I used to have a few Imbellis. I'd like to get a few of the wild species and try breeding them but I gotta wait until my housing situation takes care of itself (nothing major, just lease coming up soon and we need to move to a cheaper place).

Which ones would you think would be good for a beginner? Are any of them fairly forgiving and easy to breed?


----------



## majerah1 (Oct 29, 2010)

sp. mahachai are very easily bred. They are very similiar to the imbellis also. Channoides and Albimarginata are easy and little fishes, Pictas have proven to be pretty easy too. Macrostoma is easy to breed but getting them to hold is a mystery to many. I have a small plan in the works, a new way to try to see how successful I am. 

The main thing to remember is that wilds need clean water, which is something i give all my fish, domestics included. They need tight fitting lids and decent filtration and plants. If you can provide this then it should be fairly easy to keep many different species.


----------



## RavenSkyfire1 (Nov 23, 2011)

Sweet!! Thank you for those names! It'll give me something to research on and then go from there.

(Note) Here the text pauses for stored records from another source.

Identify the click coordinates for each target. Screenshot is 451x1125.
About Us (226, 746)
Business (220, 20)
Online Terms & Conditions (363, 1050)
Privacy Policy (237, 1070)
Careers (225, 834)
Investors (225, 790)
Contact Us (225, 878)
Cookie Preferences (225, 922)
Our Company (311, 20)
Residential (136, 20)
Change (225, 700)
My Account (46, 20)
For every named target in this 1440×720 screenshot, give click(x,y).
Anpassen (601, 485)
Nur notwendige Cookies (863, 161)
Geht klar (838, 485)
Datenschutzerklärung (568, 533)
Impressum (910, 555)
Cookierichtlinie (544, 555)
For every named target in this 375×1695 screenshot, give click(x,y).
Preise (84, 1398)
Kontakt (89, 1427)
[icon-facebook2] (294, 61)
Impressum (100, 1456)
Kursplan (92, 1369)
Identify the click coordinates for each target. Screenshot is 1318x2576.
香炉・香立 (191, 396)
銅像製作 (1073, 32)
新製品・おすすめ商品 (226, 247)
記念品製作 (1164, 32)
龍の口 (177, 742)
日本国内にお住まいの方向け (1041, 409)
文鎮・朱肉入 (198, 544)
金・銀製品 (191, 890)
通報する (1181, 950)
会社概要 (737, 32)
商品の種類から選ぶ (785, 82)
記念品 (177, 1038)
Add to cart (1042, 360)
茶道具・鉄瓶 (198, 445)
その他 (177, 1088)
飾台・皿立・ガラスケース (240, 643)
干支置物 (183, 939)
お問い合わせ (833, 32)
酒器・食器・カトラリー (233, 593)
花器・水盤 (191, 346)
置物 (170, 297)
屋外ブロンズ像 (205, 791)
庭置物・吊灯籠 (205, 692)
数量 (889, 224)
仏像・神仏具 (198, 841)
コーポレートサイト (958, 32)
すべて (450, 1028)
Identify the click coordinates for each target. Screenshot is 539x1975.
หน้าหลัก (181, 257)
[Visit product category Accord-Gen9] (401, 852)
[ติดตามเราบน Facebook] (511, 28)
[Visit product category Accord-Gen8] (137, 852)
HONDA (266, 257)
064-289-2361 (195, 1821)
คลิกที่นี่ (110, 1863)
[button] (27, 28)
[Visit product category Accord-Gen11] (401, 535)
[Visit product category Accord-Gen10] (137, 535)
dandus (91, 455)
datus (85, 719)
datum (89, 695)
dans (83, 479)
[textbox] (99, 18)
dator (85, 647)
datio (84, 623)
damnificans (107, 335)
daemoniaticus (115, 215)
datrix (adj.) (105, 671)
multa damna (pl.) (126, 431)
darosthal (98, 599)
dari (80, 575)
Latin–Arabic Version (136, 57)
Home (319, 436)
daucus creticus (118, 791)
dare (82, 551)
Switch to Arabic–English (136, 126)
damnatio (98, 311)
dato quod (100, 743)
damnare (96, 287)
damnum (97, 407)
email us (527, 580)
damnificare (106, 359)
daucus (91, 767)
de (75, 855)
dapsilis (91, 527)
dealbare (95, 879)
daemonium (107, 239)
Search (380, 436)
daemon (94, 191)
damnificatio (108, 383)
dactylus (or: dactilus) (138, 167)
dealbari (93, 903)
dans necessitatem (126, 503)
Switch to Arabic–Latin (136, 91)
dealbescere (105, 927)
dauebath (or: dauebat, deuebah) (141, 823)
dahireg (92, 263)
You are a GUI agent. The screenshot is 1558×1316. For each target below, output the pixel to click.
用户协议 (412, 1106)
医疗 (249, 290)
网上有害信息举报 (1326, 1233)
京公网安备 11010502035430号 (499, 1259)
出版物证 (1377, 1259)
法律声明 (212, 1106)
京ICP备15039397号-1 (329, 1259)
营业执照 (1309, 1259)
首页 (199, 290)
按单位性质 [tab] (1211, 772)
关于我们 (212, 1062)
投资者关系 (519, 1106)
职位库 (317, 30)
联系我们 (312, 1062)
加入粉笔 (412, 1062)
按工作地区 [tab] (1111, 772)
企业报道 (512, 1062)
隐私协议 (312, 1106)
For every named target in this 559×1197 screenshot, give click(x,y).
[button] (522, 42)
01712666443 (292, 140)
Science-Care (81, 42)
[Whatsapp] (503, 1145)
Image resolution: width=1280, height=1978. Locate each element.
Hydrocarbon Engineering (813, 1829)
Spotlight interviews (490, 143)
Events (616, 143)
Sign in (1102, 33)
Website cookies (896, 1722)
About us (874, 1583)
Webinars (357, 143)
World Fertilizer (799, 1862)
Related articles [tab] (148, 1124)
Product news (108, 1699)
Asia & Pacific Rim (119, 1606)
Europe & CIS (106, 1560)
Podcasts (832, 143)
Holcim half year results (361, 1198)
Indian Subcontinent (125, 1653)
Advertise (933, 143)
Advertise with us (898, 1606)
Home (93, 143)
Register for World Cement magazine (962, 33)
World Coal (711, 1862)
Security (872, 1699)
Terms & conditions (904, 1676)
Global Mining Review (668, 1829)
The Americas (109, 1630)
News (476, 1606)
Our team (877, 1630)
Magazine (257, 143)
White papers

I wish I had known more about them when I had the Imbellis. I loved those little fish!


----------



## navigator black (Jan 3, 2012)

I have albimarginata. 

Used to have strohi, coccina, persephone, picta and fusca, at various points over the last long while.


----------



## chipmunk1210 (Jul 3, 2012)

Wilds are the most fun to keep I think personally. 

I have:

Betta Ocellata

Will have:

Betta Simplex
Betta Albimarginata



Want to have:

Betta Dimidiata
Betta Pallifina
Betta Macrostoma
Betta Kratois


Gotta 60 gallon cube tank that I will soon be setting up as a wild tank for my wild bettas. Lots of plants, driftwood, oak leaves, and tannin water is planned for this tank.


----------